Locate every line in the data below that contains the string "screenshot" and copy each of those lines out in full. Treat the match as case-sensitive.

### Input material
'''

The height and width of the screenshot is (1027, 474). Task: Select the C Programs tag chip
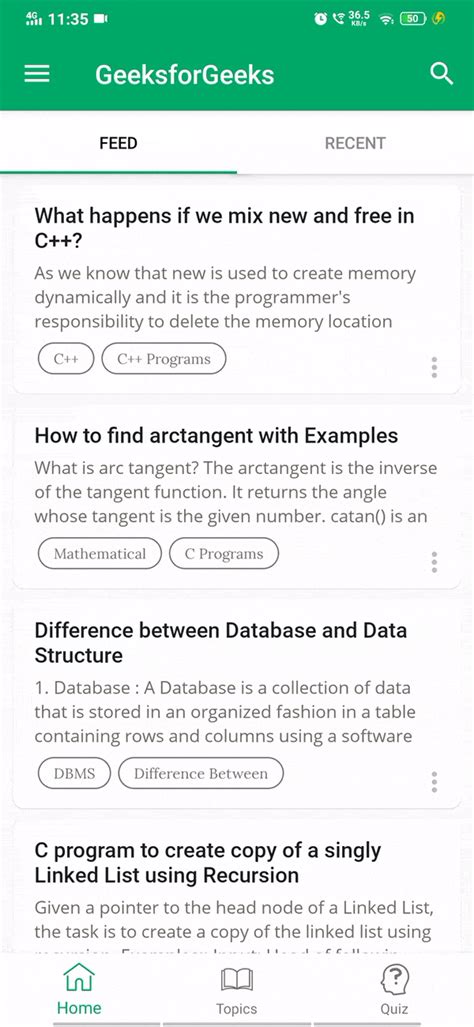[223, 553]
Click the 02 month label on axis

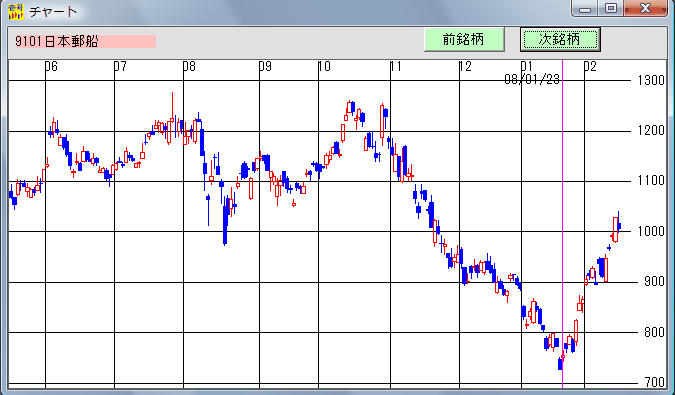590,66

'''
'''

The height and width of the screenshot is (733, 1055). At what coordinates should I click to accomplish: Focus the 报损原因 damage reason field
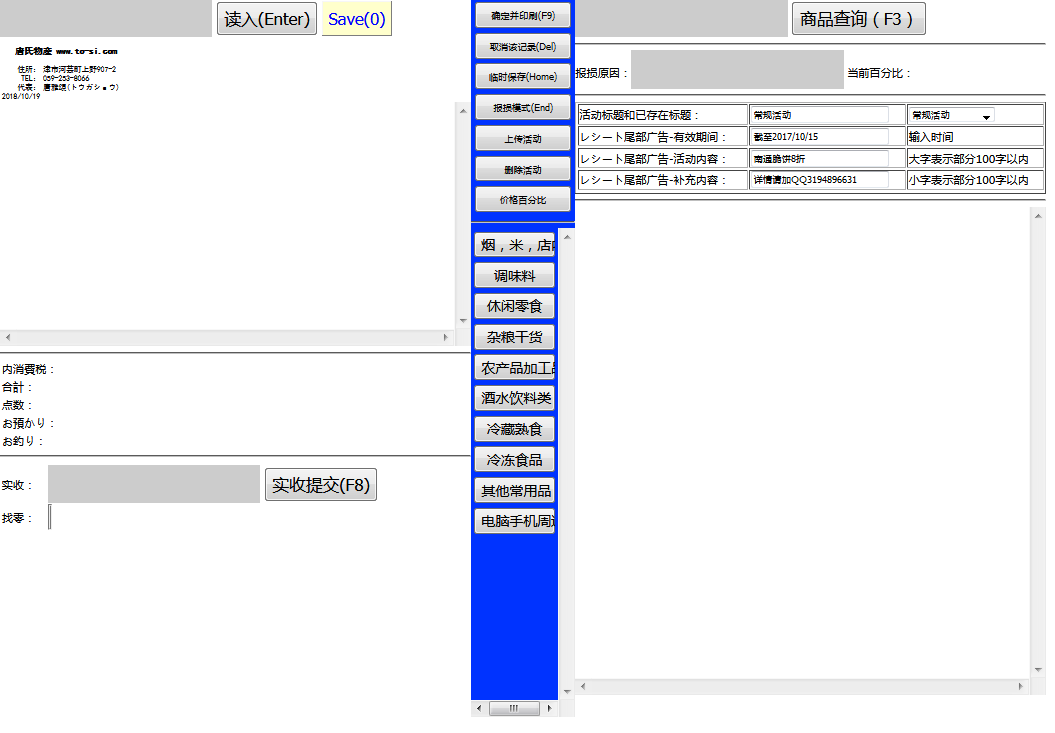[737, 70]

'''

### The reply
The height and width of the screenshot is (1027, 474). Task: Select the C Programs tag chip
The height and width of the screenshot is (733, 1055). At what coordinates should I click to accomplish: Focus the 报损原因 damage reason field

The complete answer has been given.